The bots grew in complexity. Tracking paths, pools, and tokens directly was cumbersome, so I built manager classes to encapsulate them, a database structure to maintain them, and pathfinding methods to generate them on demand.
The design of degenbot is a march towards increasing abstraction. This is good! Wiring up hundreds of thousands of arbitrage paths is awful.
But a key side effect of building these things ad hoc (see a problem, solve a problem, repeat) is that the components tend to be standalone.
Here is a diagram showing a searcher interfacing with the old system:
I described this structure during a coding session as a “bag of primitives”. The searcher imports the module, which bootstraps a handful of registries and global config. Then the searcher starts building pools and arbitrage paths directly, which are largely handled behind the scenes by the pool & token managers. Then they push updates around, ask for calculations, then act accordingly.
Once you’ve built one it’s easy to adapt it for other bots, but I disliked how much “wiring” was necessary using this architecture.

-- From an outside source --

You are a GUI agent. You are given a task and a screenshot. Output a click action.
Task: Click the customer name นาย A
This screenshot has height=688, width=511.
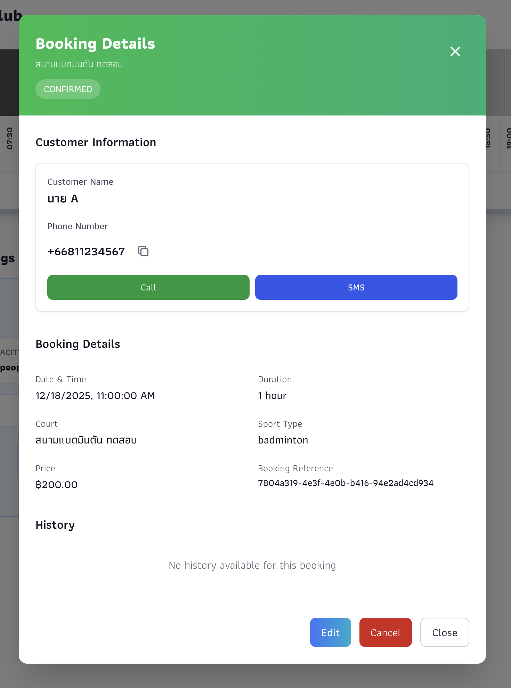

I was interested in rewriting much of the library anyway, so I worked on the problem with my agent friend until a new structure began to emerge: instead of orchestrating the bot with the path and pool primitives, develop an umbrella Bot class to contain the complexity of tracking pools, tokens, price feeds, and calculations for a given strategy.
Under this scheme, the searcher interacts with a Bot instance directly. The bot is given broad responsibility for building paths, pools, and tokens.
The searcher still has to decide on a strategy, but now it can be expressed cleanly through a simple interface.